She had run out of water, and though she had experienced the desert before, this time it was different; it was worse than before, and she had a son with her.
Abraham, the man of God, the one who had great wealth and many servants, sends Hagar and his son away with meagre supplies. I still meet men and women of God who seem to be blinded by their actions. They have the ability to help, but they don’t. In fact, doing nothing or very little appears to be unkind. Blindness affects the most spiritual.
Hagar, who had named God ‘El Roi’ because He is a God who sees her, has reached the lowest point in her life. God might have seen her before, but now she cannot even face seeing her own son die before her eyes. God seems blind, deaf, and she has to blind herself because she cannot bear hearing her son cry from thirst. She begins to cry.
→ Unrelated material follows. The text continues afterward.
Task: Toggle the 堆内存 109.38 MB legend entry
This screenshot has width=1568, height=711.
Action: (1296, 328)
Then comes the turning point: “God heard the boy crying.”
Who did God hear? Not Hagar, though surely He did. Just like his mother, this next generation, her son, also had to experience El Roi, the God who sees.
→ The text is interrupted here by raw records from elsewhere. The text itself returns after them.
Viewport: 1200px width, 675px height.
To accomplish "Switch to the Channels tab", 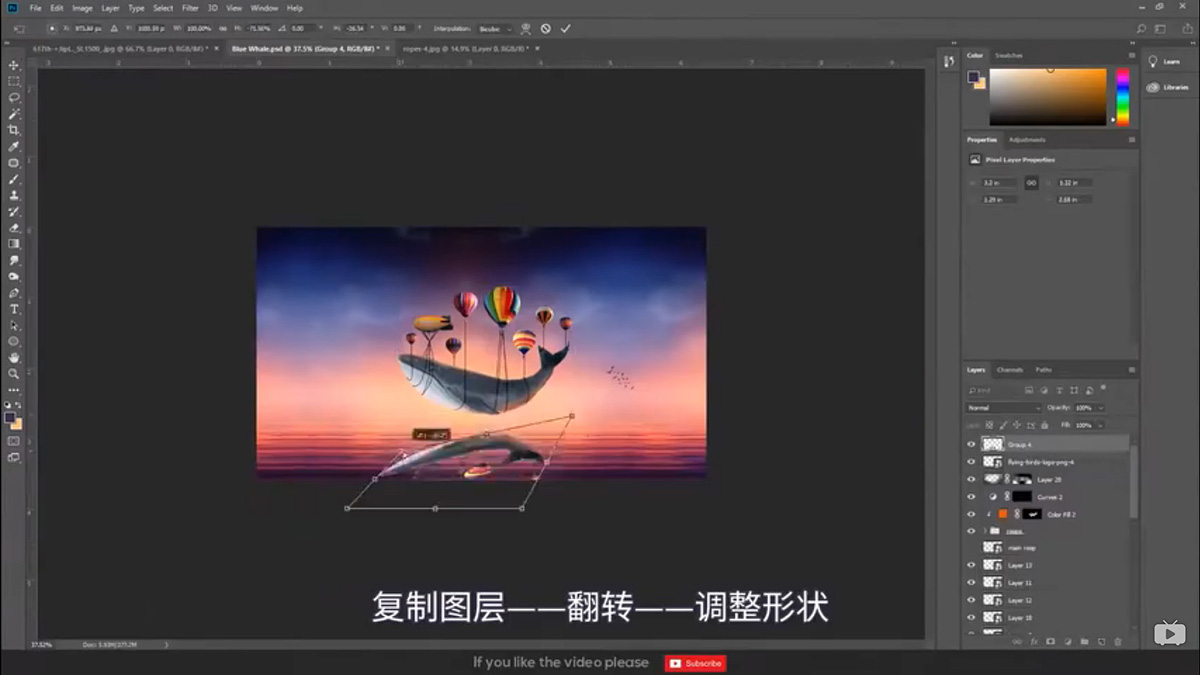I will (x=1011, y=371).
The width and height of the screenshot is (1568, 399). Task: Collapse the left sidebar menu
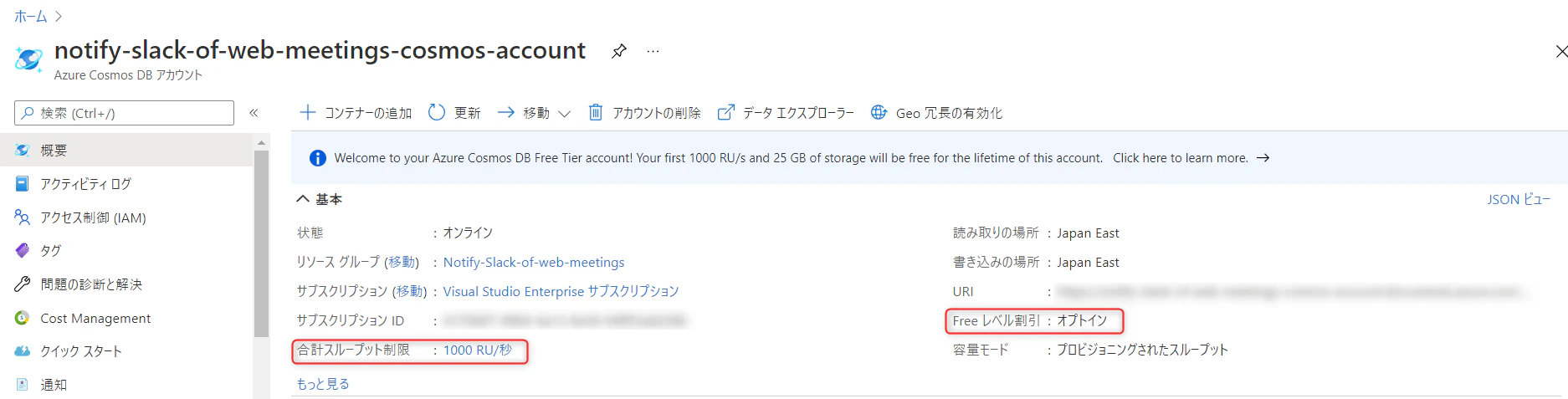tap(254, 113)
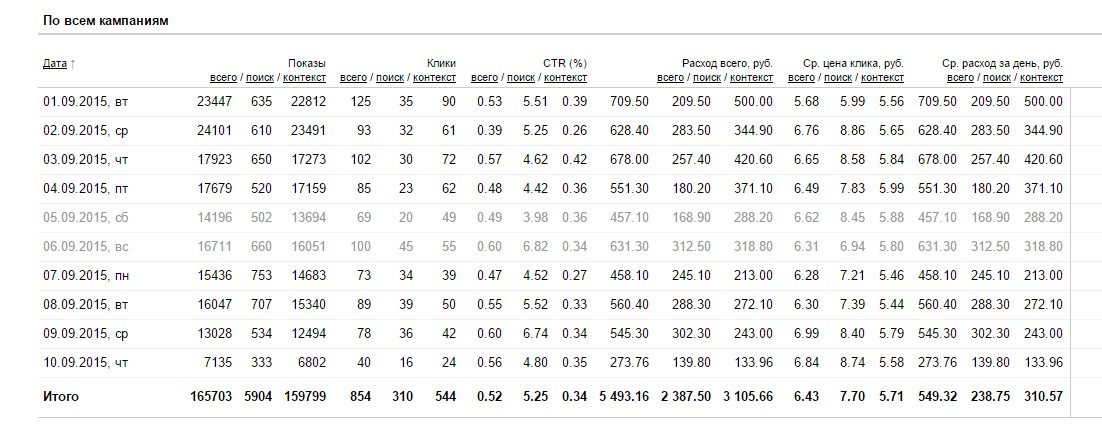Sort by контекст link under CTR (%)
Screen dimensions: 1102x440
point(565,77)
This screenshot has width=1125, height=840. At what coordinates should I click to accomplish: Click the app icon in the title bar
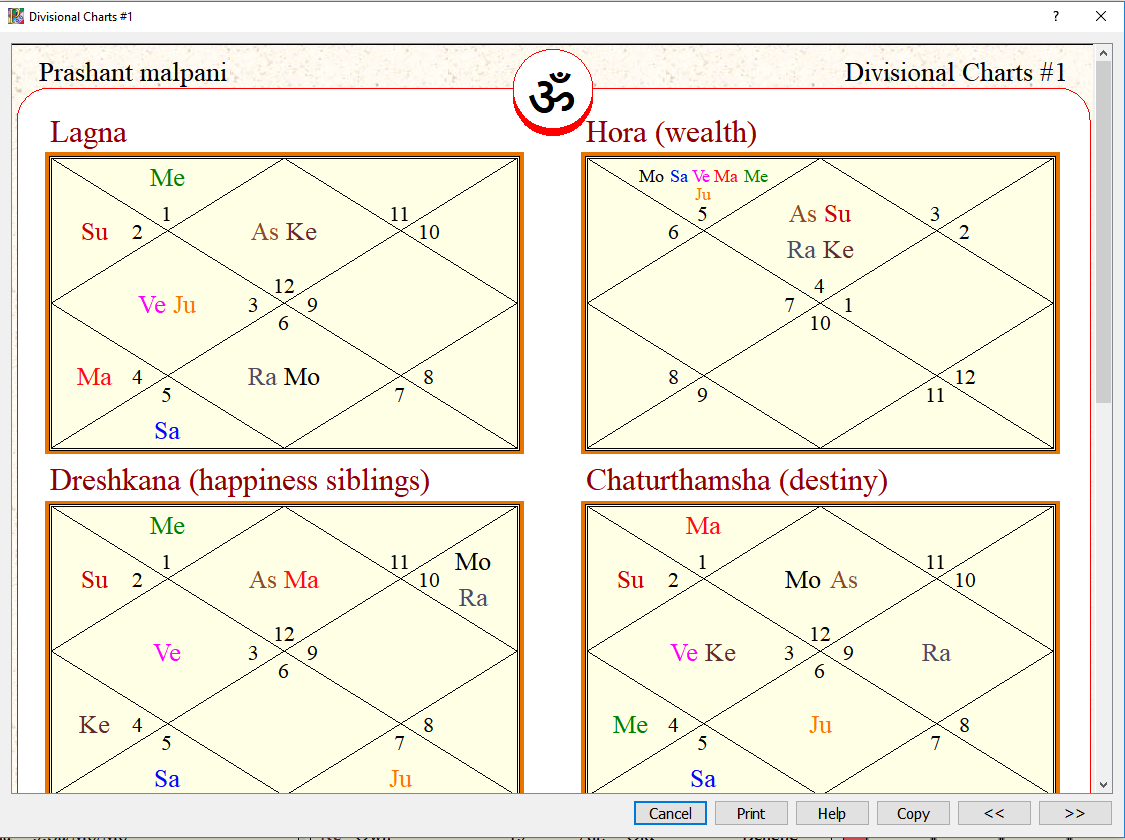[x=15, y=16]
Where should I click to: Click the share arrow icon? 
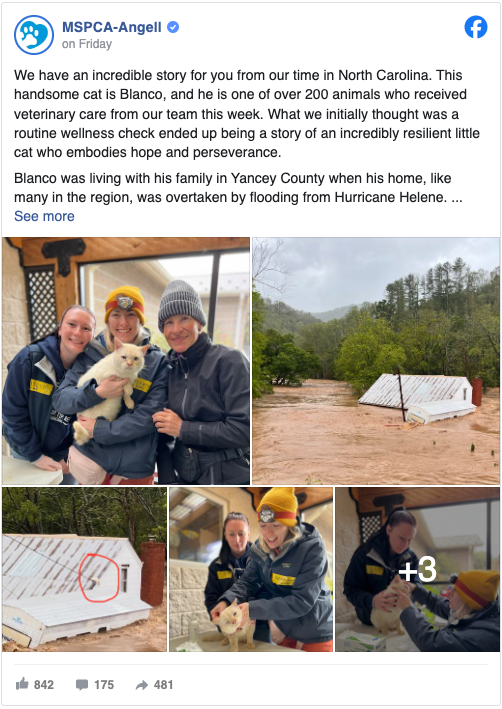[x=142, y=685]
God brings hope, a destiny, and a simple command to obey.
Where did the well come from? Did God create it there and then? He could have done. Or was her pain and despair so traumatic that it had blinded her to what was in front of her? In front of her, all the time, was the well. She had come to the end of her life at the very place which would save her and her son.
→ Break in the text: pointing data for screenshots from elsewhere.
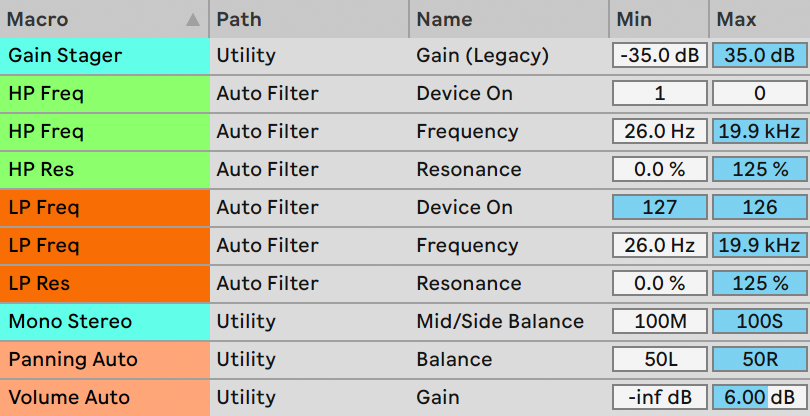Sort by the Macro column header arrow
Image resolution: width=810 pixels, height=416 pixels.
pyautogui.click(x=192, y=19)
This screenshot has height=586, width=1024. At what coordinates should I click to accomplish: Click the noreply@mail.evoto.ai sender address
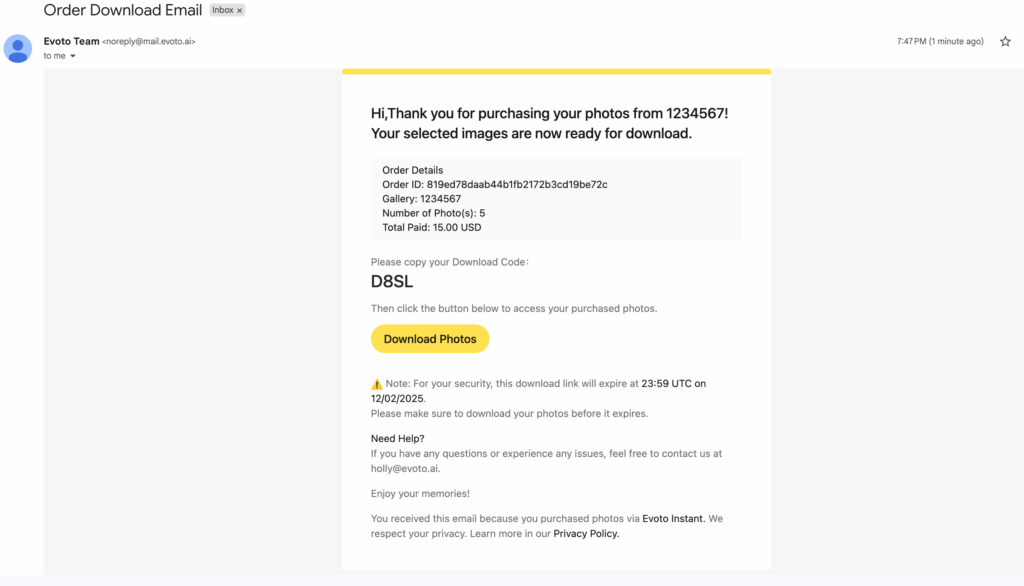[149, 42]
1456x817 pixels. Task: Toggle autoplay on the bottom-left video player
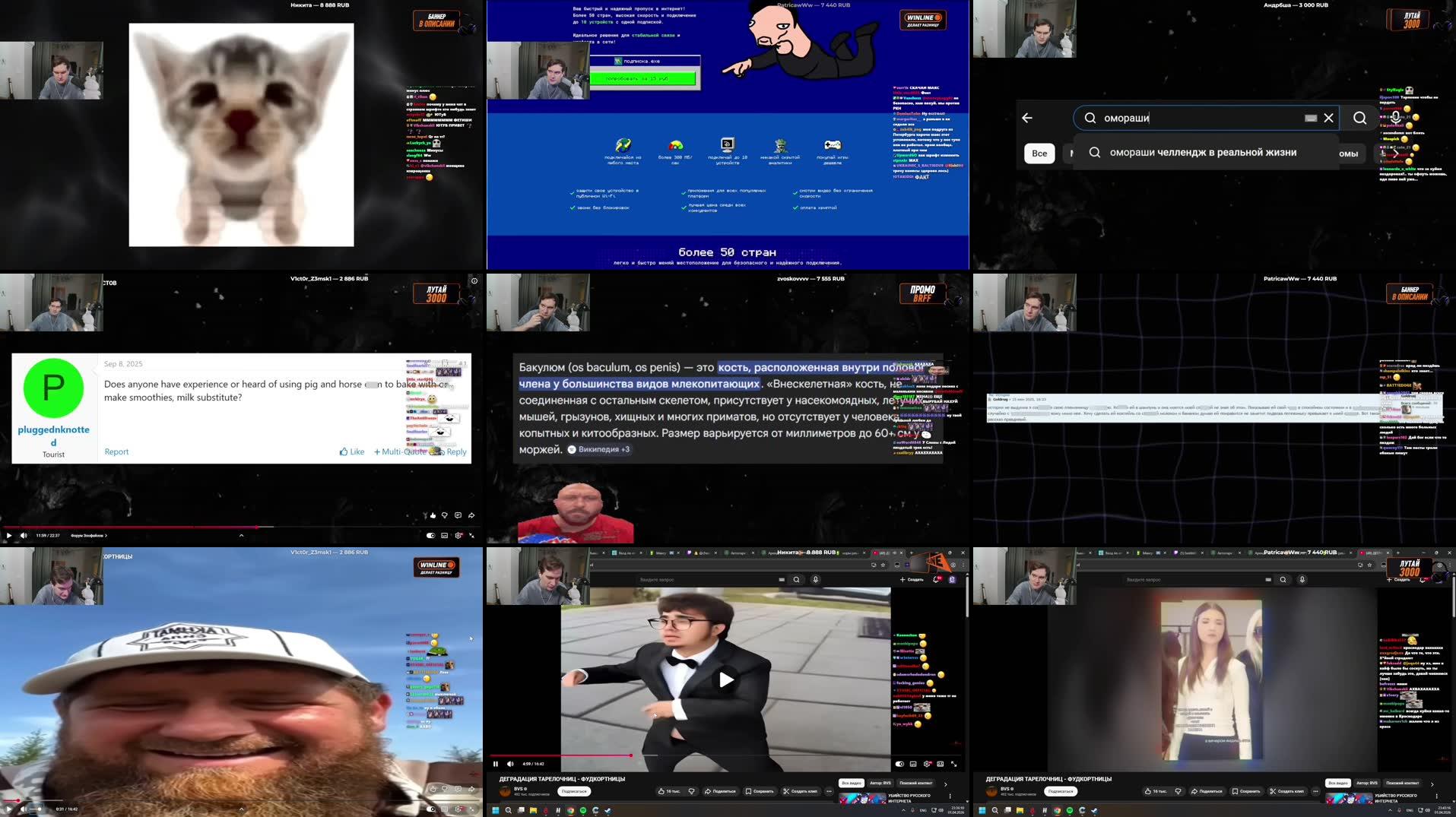[430, 809]
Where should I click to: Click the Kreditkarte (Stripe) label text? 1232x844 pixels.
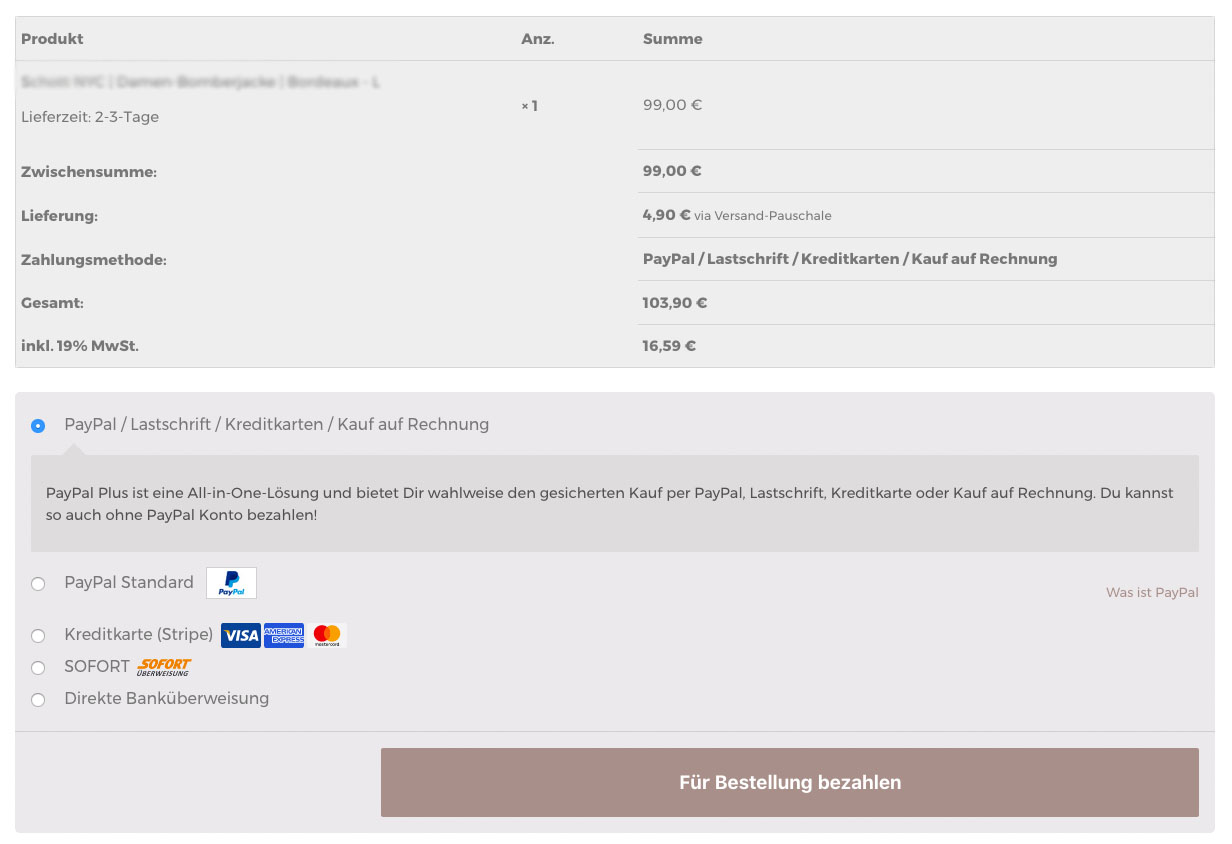[x=138, y=635]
This place you are in right now may not be the end, but the beginning of a new chapter in your life. Dry your eyes and look up. God’s provision may be closer to you than you realise.
So Hagar’s story comes to an end, for what we know at least. Ishmael grows up in the desert, presumably with his mother, and she finds him a wife from her home nation. God keeps His promise about Ishmael, for he too births a nation.
The lesson is this: The desert doesn’t win. It becomes a servant for the purposes of God in your life. Being cast out, losing everything, isn’t the last sentence in your story. The trauma is real, but so is your God. He sees you and hears you. He has the last word on your life, not anyone else.